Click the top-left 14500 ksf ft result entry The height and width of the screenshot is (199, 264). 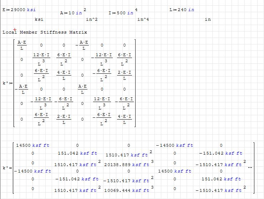[33, 145]
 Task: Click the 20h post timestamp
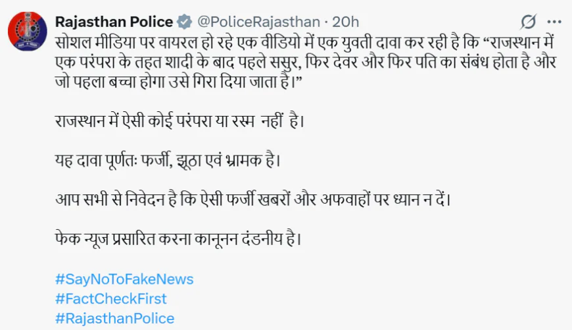345,22
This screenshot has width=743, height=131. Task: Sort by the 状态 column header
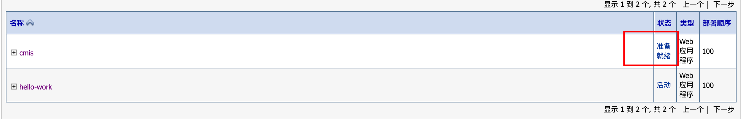pyautogui.click(x=664, y=23)
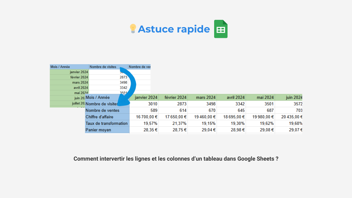
Task: Select the 'Astuce rapide' title text
Action: click(x=174, y=29)
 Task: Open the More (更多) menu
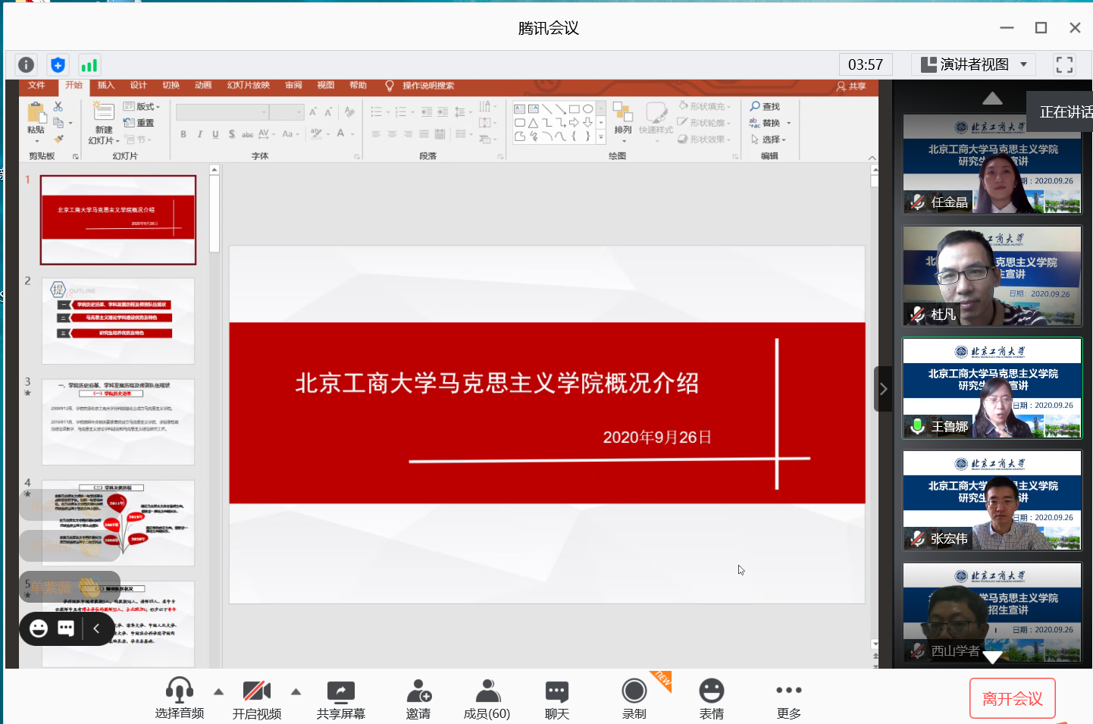(788, 699)
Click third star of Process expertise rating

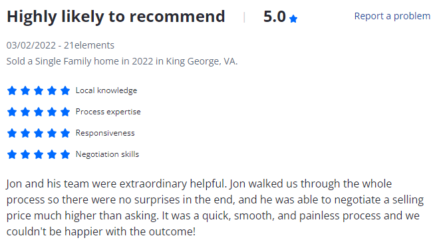click(39, 112)
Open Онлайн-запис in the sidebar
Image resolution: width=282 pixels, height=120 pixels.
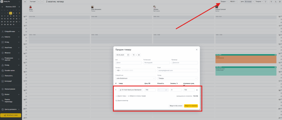pos(11,70)
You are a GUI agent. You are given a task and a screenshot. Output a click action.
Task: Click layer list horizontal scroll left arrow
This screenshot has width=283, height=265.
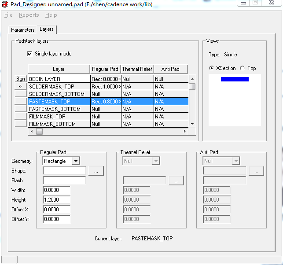point(31,132)
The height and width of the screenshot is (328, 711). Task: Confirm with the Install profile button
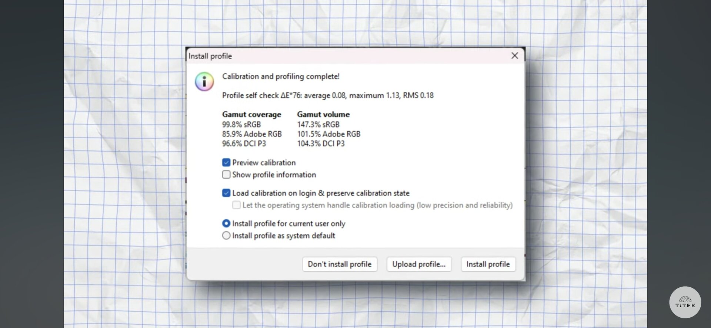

-----

→ WORK ITEM: Skip every picture and retype only the lines from the line with "Image resolution: width=282" through the last line of the listing, both ends included, exactly as they appear.

→ EXERCISE SOLUTION:
Image resolution: width=282 pixels, height=120 pixels.
pos(11,70)
You are a GUI agent. You are given a task and a screenshot. Output a click action.
Task: Click layer list horizontal scroll left arrow
This screenshot has width=283, height=265.
point(31,132)
The height and width of the screenshot is (328, 711). Task: Confirm with the Install profile button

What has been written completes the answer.